(Tarefas propostas)
1. Passe para o inglês esta frase do texto sobre arte têxtil: "O ponto é um ato deliberado contra a dispersão e o esquecimento."
2. Reproduza, do texto sobre arte têxtil, o trecho que vai de "Um ponto contra" a "quanto na criação.".

(Trecho do texto)
● ● ●

Um ponto une dois fragmentos de tecido. Outro reforça a união. Em sequência, formam uma costura que pode criar algo novo ou remendar o que se partiu. É nessa dualidade — reparo e reinvenção — que reside a força da arte têxtil, uma prática ancestral que ganha novos contornos na contemporaneidade.
O tecido como linguagem
Esta é a premissa de 'The Cold Stitch', que ocupa a Scandinavia House em Nova York. A exposição reúne artistas da Noruega, Islândia, Suécia, Finlândia e Dinamarca, explorando o tecido não como material, mas como linguagem. Através de bordado, tecelagem e colagem, as obras ecoam um propósito renovado. Em muitas delas, tecidos descartados, roupas e restos de fios ganham novo significado, transformando resíduo em veículo para narrativas pessoais, reflexões políticas e a preservação da memória.
Um ponto contra a entropia
O título, 'The Cold Stitch' (O Ponto Frio), evoca a tradição das culturas do Norte, onde o trabalho têxtil sempre foi forma de resistência. O ponto é um ato deliberado contra a dispersão e o esquecimento. Ele une fragmentos e histórias, permitindo que as cicatrizes do tempo permaneçam visíveis, mas integradas a um novo todo. A costura funciona como um registro: um mapa de remendos que conta uma história de resiliência, cuidado e transformação.
Num mundo acelerado e focado no descarte, o gesto lento de costurar emerge como um ato político. A exposição não oferece respostas, mas deixa uma imagem potente: a de uma agulha que, ponto a ponto, insiste em remendar um mundo fragmentado, mostrando que na reparação pode haver tanta beleza quanto na criação.

● ● ●

Entradas extraídas de uma coleção
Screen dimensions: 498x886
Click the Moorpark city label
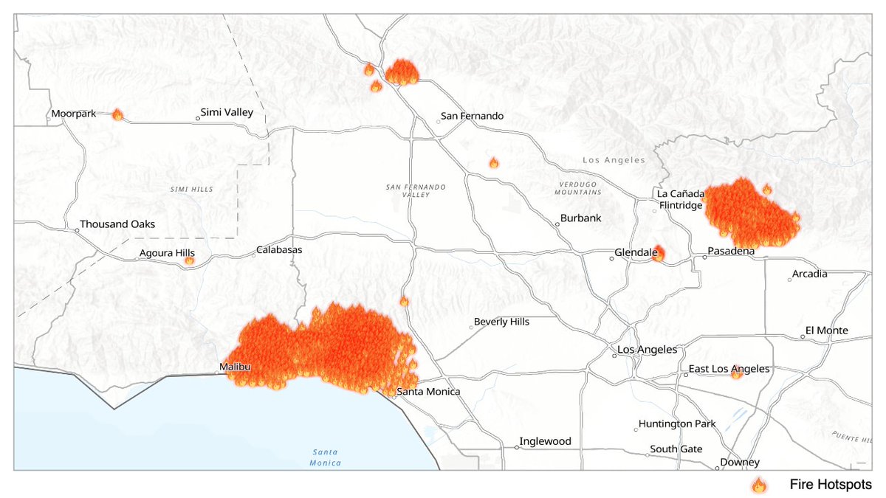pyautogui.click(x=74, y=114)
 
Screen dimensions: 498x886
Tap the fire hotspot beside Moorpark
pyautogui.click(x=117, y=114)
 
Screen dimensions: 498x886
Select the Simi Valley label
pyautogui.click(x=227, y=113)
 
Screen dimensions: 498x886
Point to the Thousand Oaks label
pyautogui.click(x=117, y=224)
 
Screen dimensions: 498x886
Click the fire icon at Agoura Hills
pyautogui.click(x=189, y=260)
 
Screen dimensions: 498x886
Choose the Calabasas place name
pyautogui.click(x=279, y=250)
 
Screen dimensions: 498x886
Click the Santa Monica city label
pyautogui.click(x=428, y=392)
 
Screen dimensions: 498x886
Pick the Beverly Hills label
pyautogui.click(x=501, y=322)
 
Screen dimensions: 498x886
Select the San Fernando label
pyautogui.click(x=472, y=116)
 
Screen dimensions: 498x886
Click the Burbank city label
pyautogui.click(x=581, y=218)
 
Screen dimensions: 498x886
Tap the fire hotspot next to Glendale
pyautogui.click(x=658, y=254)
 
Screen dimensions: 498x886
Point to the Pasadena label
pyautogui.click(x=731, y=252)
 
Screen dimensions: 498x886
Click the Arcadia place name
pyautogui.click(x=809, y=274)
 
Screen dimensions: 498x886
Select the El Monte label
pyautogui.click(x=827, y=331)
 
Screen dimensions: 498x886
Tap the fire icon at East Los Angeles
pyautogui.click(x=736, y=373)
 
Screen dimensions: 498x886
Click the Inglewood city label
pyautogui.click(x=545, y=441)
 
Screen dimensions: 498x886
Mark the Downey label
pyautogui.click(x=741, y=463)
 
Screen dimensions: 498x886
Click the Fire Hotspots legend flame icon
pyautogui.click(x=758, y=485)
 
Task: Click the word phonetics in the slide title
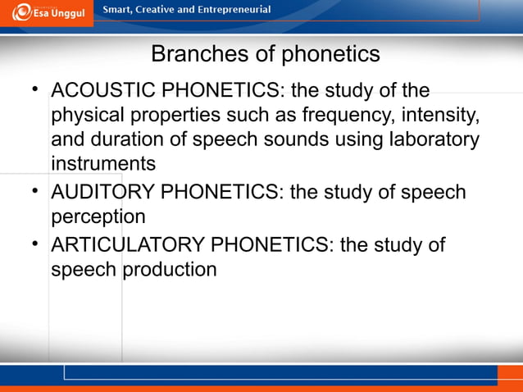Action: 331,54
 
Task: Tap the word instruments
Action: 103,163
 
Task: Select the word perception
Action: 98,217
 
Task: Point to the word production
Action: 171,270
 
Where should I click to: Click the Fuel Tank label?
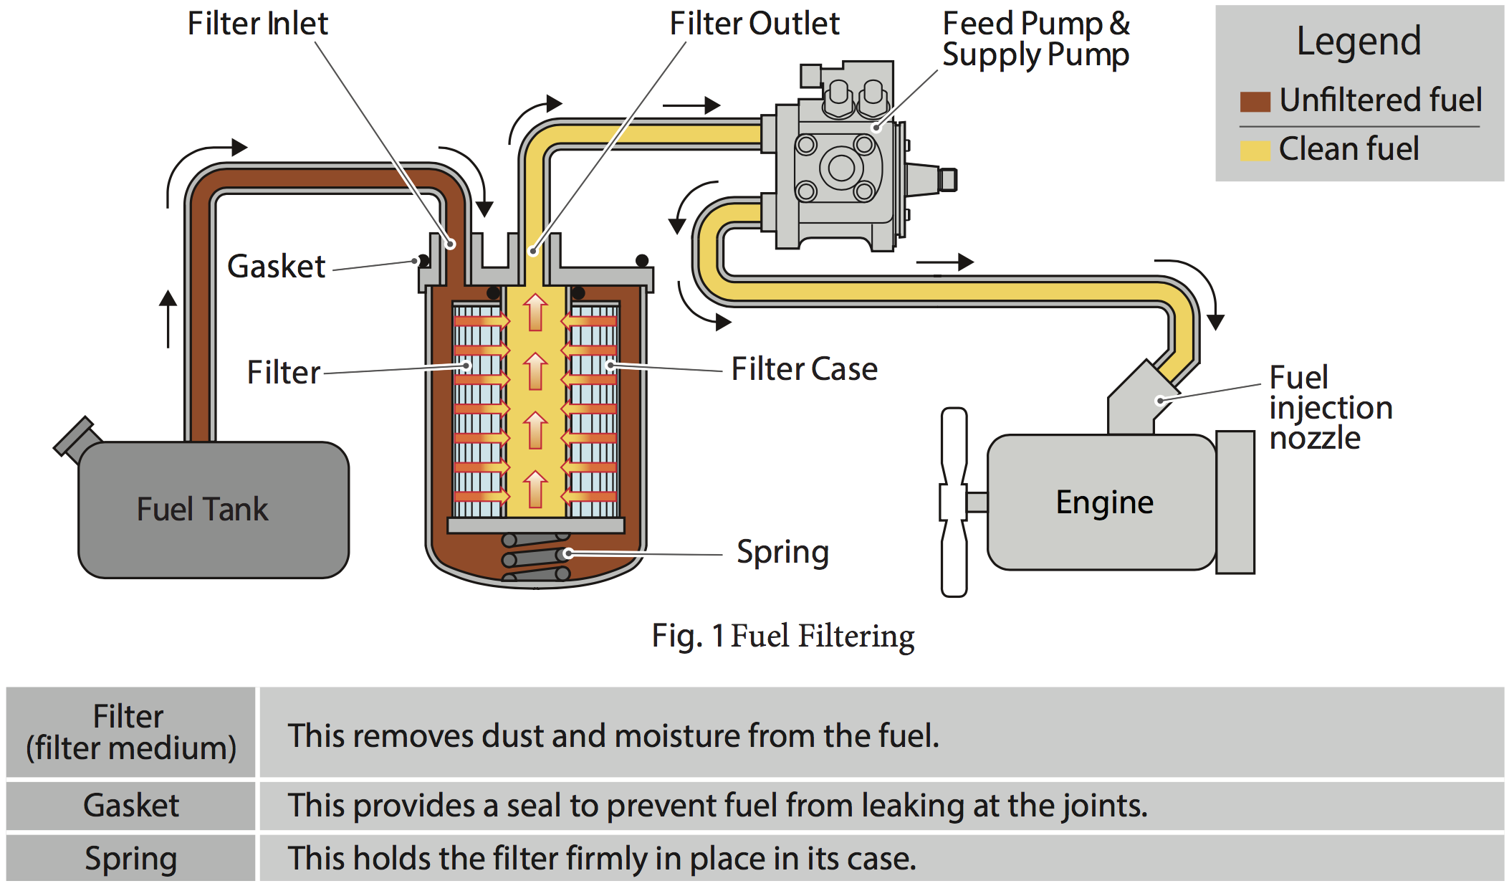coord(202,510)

● ● ●

(Tarefas resolvidas)
1. The stitch is a deliberate act against dispersion and forgetting.

2.
Um ponto contra a entropia
O título, 'The Cold Stitch' (O Ponto Frio), evoca a tradição das culturas do Norte, onde o trabalho têxtil sempre foi forma de resistência. O ponto é um ato deliberado contra a dispersão e o esquecimento. Ele une fragmentos e histórias, permitindo que as cicatrizes do tempo permaneçam visíveis, mas integradas a um novo todo. A costura funciona como um registro: um mapa de remendos que conta uma história de resiliência, cuidado e transformação.
Num mundo acelerado e focado no descarte, o gesto lento de costurar emerge como um ato político. A exposição não oferece respostas, mas deixa uma imagem potente: a de uma agulha que, ponto a ponto, insiste em remendar um mundo fragmentado, mostrando que na reparação pode haver tanta beleza quanto na criação.